La Comisión Pontificia para la Protección de los Menores, organismo creado por el Papa Francisco para combatir los abusos en la Iglesia, valoró en su segundo informe anual, publicado este jueves, 16 de octubre, que el informe comisionado por la Conferencia Episcopal de España (CEE) «representa un esfuerzo significativo de transparencia y reparación institucional».
La auditoría, publicada en noviembre de 2023, recogió un total de 1.383 denuncias y un mínimo de 2.056 víctimas, aunque no ofreció cifras sobre los abusadores, informa Efe.
Según el informe de la Comisión Vaticana, «España ha establecido un marco de colaboración entre la Conferencia Episcopal Española (CEE) y la Conferencia Española de Religiosos (CONFER) para apoyar a las víctimas e implementar políticas sistemáticas de salvaguardia, incluida una red de oficinas de protección y enfoques integrales para abordar y reparar los abusos del pasado».
La iniciativa 'Repara'
El documento también destaca que la CEE anunció en noviembre de 2023 que indemnizaría a las víctimas de abusos sexuales, «incluso en los casos en los cuales el perpetrador haya fallecido o haya prescrito».
Además, aplaude la iniciativa Repara, proyecto creado para apoyar a las víctimas y prevenir los abusos dentro de la Archidiócesis de Madrid, ofreciendo acompañamiento psicológico, espiritual y jurídico.

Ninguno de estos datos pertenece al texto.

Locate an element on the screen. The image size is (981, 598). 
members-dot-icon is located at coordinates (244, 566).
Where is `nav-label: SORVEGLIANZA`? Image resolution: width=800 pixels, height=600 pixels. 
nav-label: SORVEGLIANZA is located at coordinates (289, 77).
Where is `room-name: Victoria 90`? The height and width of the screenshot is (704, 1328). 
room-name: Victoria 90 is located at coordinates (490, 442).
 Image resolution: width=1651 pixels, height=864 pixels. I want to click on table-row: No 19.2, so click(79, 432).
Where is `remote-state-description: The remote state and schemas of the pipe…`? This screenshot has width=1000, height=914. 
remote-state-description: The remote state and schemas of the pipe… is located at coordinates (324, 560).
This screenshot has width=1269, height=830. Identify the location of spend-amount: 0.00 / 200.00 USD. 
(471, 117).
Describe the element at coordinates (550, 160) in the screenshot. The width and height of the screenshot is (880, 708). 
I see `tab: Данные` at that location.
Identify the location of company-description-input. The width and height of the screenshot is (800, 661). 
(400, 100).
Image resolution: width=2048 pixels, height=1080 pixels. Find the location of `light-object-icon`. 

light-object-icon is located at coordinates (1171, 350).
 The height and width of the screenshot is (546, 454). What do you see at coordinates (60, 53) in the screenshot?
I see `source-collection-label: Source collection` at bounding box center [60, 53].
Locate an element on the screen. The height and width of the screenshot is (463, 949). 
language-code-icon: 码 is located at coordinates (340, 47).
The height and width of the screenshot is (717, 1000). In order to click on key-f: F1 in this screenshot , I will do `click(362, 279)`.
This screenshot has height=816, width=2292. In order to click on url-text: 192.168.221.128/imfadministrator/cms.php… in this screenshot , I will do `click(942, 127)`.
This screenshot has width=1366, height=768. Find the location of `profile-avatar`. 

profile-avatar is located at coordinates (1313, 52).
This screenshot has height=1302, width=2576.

En su segundo informe anual, la Comisión urge a la Iglesia a establecer «un protocolo simplificado para destituir a implicados en abusos». Basado también en entrevistas a víctimas, subraya que la reparación del daño «debe incluir medidas de escucha, apoyo psicológico y espiritual, disculpas públicas y participación de las víctimas en las políticas de prevención», y añade que «la compensación económica, es necesaria pero insuficiente sin un acompañamiento humano y pastoral sostenido», ya que todo esto «es esencial para restaurar la credibilidad moral y pastoral» de la Iglesia.